The concept of 'wellness' is one that has gained a huge amount of traction within healthcare in America over the past few decades. These days, any individual taking a concerned and meticulous approach to personal healthcare would be advised to take note of this minor conceptual revolution.
Essentially, the idea of wellness seeks to outmode the traditional approach of simply identifying an isolated ailment and treating it appropriately, and looks toward a far more holistic, positive sense of an individual's health, one that considers as indivisible their physical and emotional states, the effect of the environments in which they operate and the pressures and strains their life takes on them.
In the eyes of devoted 'wellness' practitioners, by seeing this 'bigger picture' one can then have a genuine sense of where a person is at, health-wise, and prescribe preventative or ameliorative treatment accordingly.
Wellness in the Workplace
Many people prophesied, prior to the inception of President Obama's Patient Protection and Affordable Care Act, that it would spark a revolution in American healthcare. While it may indeed have done so, it has taken place in different fields than they had perhaps envisaged.
Instead of communism and death panels, what has actually happened is an increased prevalence in Evidence Based Wellness programs within America's workplaces. Employers seem finally to be fully accepting the responsibility they have towards contributing to employee wellness - and the undoubted benefit its upkeep will have to their company.
One might think, however, that a concept as seemingly hazy as 'wellness' would be a hard thing for an employer to provide an evidence-based program in support of, but this is to misinterpret the concept. In the late eighties, Thomas J. Sweeney was one of the first to identify that the core components of the indivisible self that contribute to the overall state of 'wellness' in a person: creative, coping, social, physical and essential.

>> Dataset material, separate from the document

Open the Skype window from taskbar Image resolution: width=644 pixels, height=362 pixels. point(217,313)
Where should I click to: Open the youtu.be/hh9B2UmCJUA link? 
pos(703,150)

It is through these core components that employers should look to build a database-profile of an employee's wellness.
Predictably, this is the most tangibly measurable of the components, to the point that the US Department of Labor has produced biometric criteria on which evidence should be based. These are nothing too unexpected: monitoring a patient's blood pressure and cholesterol, for example, measuring their BMI and waistlines and assessing whether they are a red-flag user of harmful substances like tobacco, for example.
In some cases, employers may wish to advise preventative treatments such as hypertension medication for high blood pressure, or lipid management medication for cholesterol. With the employee's consent, an employer could also start to build a profile based on physical exertion - what type of workout do they do, and for how long each week? Is there perhaps a better kind that could be suggested to better suit and enhance their physical wellness?

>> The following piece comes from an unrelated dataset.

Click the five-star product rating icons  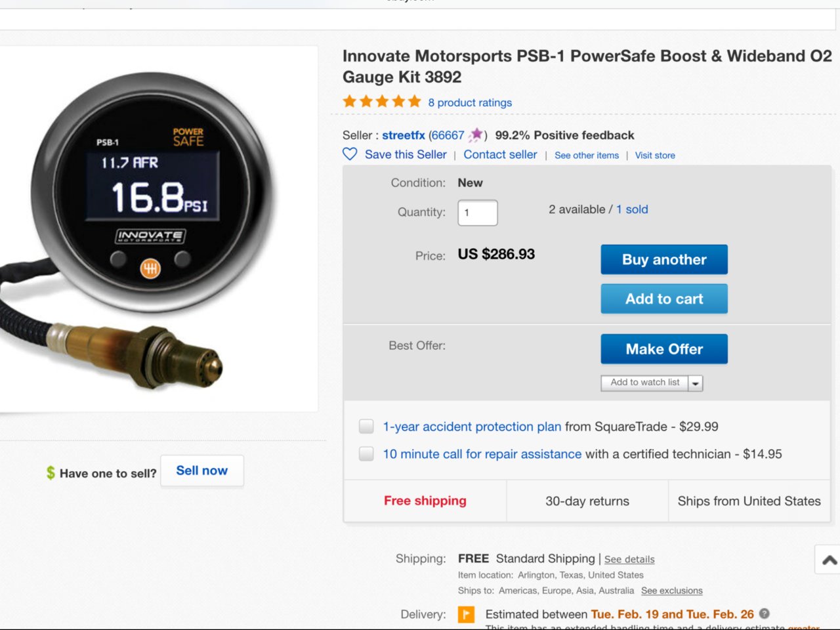tap(382, 102)
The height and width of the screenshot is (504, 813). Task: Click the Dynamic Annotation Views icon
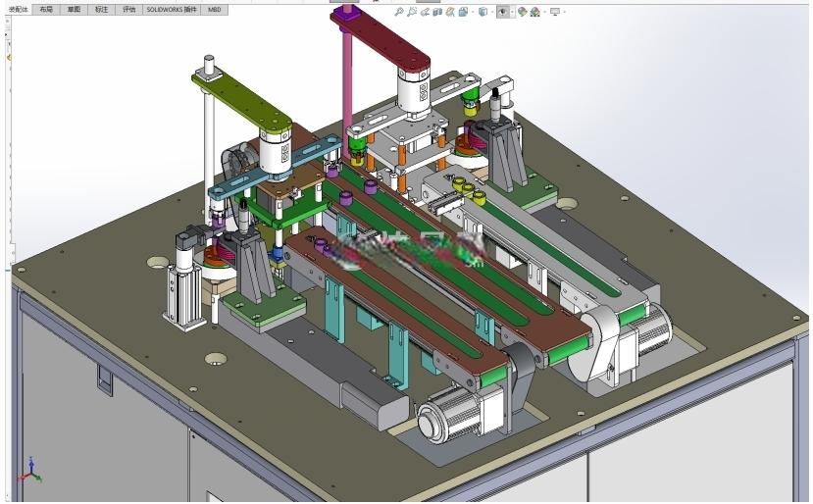(x=450, y=12)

This should be seen by employers seeking to create Evidence Based Wellness programs as the key component, and the fulcrum of their responsibility to the employee. It entails consideration of how the person feels they currently match up to their own ambition, how well they feel they cope with the stresses, pressures and frustrations of the modern workplace, and how they feel their self-worth is enhanced or reduced by their current position.
The appreciation of Coping Wellness may also allow for discussion with the employee as to whether, because of the strain they are under, they have sought to 'self-medicate', using harmful substances.
Many of these drugs, from alcohol to cocaine to solvents, can have a highly detrimental effect on physical wellness but through that, as a component of the indivisible self on every other aspect of the individual, including their productivity: experts estimated that in 2008 drug abuse cost the American economy $193billion, including an estimated total cost of $120billion through lost productivity in labor participation costs, treatment-participation, incarceration and premature death.
Clearly, then, a concerned and prudent employer is one who looks to create an evidence-based program to codify and thus improve employee coping wellness.
Could We Do More?
Many employers will claim that their workplace is simply not suited to an appreciation and enhancement of the remaining core components: creative, social and essential wellness. Undoubtedly, these components present a greater challenge to evidence-based action than the previous two: how, for example, would a chain of used-car dealerships test for adequate care being shown of a salesman's spirituality - an essential element, in the view of Thomas J. Sweeney, of essential wellness?
Would the creative wellness of an army signals engineer be of great importance? Perhaps not; but to consider these elements as isolated is to miss the overall thrust of the concept of 'wellness' - that whether we like it or not, the components all bleed into one another, and only by caring for all of them to we preserve and enhance the overall wellness of an individual.
The aim, going forward, must be for any American employer to grasp the nettle, and recognize the time has come to develop strategies and evidence-based programs that allow us to know, as fully as possible, where our employees are.